## TASK TO CARRY OUT
Rewrite the part that opens with the line containing "Given: Open the hamburger menu icon" and closes with the line containing "Looking at the", replacing "hamburger" with "navigation" and changing nothing else.

## AVAILABLE RECORDS
----------
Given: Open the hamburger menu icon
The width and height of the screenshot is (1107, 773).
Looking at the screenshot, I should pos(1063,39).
----------
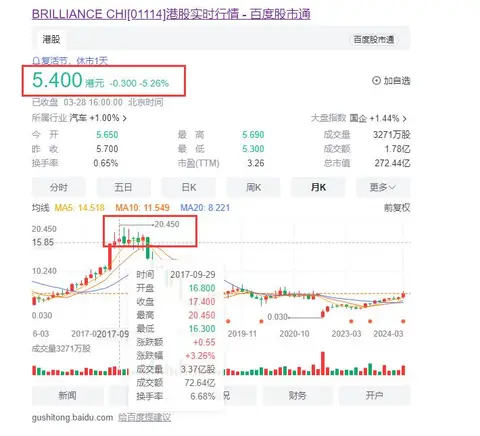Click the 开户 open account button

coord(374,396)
----------
## RESPONSE BELOW
Given: Open the navigation menu icon
The width and height of the screenshot is (1107, 773).
Looking at the screenshot, I should pos(1063,39).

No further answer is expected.